I do not claim that I have understood this complex development in our society nor do I pretend that I have the solutions.

However, a few personal observations as a parent

- Stop getting obsessed with marks and ranks. There is more to life than just numbers,

- Do not thrust your unfulfilled ambitions on your children. They are unique individuals and will have their own thoughts, ambitions, likes and dislikes….

- Encourage all round development beyond academics. Let them develop a taste for reading, the arts, music, sports etc.,

- Emphasize on certain eternal values like respect for elders, courtesy, kindness, need to share, need to help, personal discipline etc.,

- Spend both “quantity” and “quality” time with your children. Nothing can justify your absence when they need you most for they will not be there when the world has turned its back on you….(sounds idealistic…it is not.
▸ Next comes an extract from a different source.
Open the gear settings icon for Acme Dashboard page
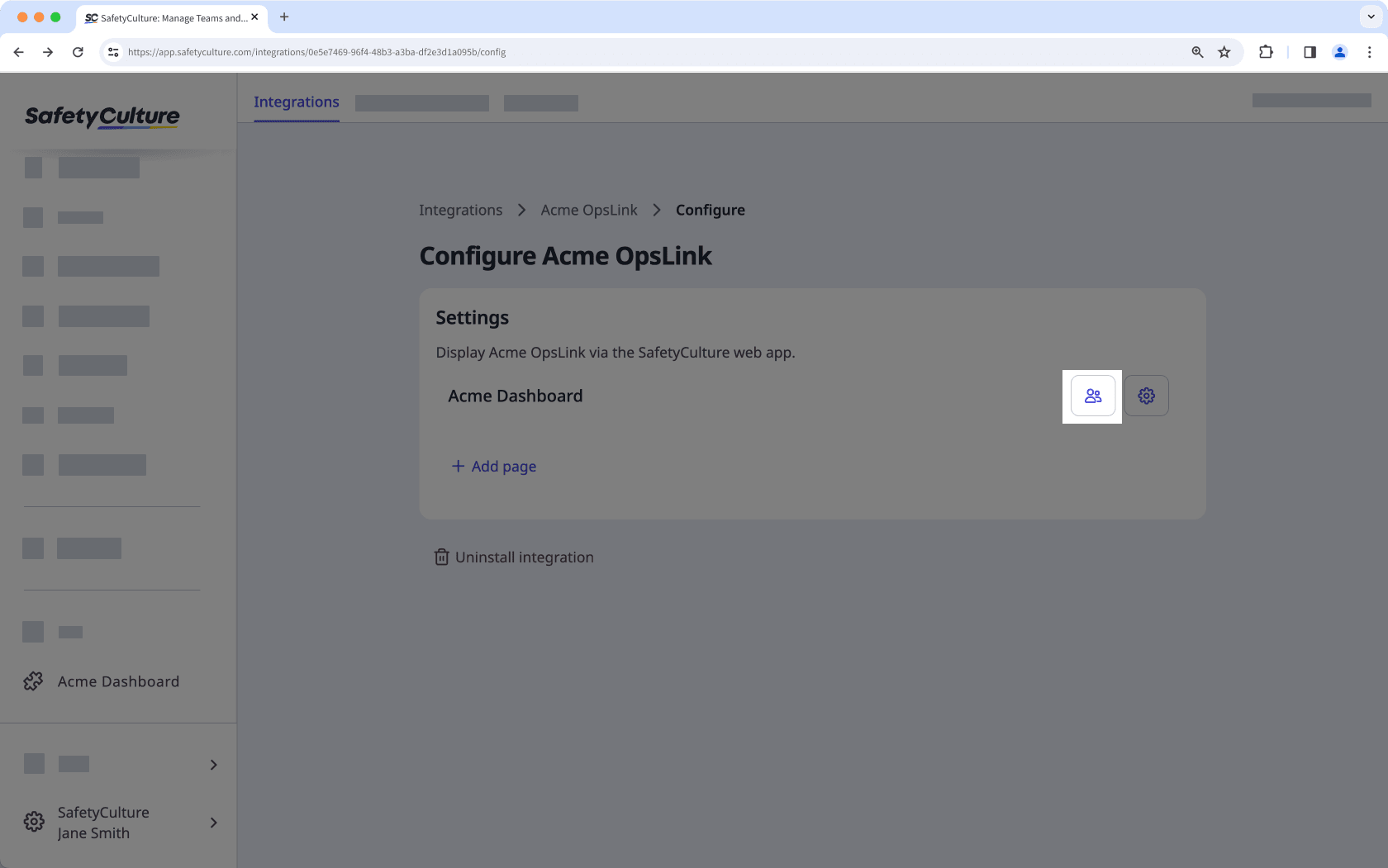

If we try hard enough, there is enough time available),


This is not some quick fix DIY manual, but suggestions distilled out of life. I am sure there can be endless ways in which each one can make this journey of being a parent very rich and fulfilling

4 comments:

Vinod_Sharma said...

You know Mavin, in the intensely competitive world of today there are a whole lot of parents out there teaching their kids exactly what you have written in the 'practical' version of Abe's letter. This is as distressing a thought as the uplifting one that there are great parents like you around too who have not forgotten the good values.

The other comforting thought is that there never were too many Lincons ever, parents or Presidents. The vast majority were and, hopefully, are somehwere in the middle of the two extremes that you have highlighted.

Thank God for the few beacons who keep a lot of us on the 'right side of the middle and keep idealism alive.

Mavin said...

Thanks for your comment, Vinod!!!

Ours is to facilitate the development of our children and show the path.

Keep space for a congenial atmosphere and plenty of laughter and celebration.

The rest is how and what they make of their lives.

Krishnan said...

Wonderful post Mavin. I really liked your points regarding dealing with children. Obsession with marks is definitely a bane. It has been proven many a time that many a school topper have not really shone in their later day life. As you rightly emphasized, healthy respect for knowledge, spending quality time with children and respect for elders are very important than mere ranks and results.

Gopinath Mavinkurve said...

Good Parenting is getting to be tough today. In spite of various write-ups in mags, books on the subject, it continues to be an area needing improvement. If a child scores less marks, we find parents encouraging the child to tell an inflated figure (inflation here too? to their friends and relatives. Pretense is learnt faster than present tense and future tense. In a society which lays too much emphasis on marks. It is for all of us to learn to find good qualities in children who are under-achievers in context to the only score that seems to matter. It is for each of us to bring about this change.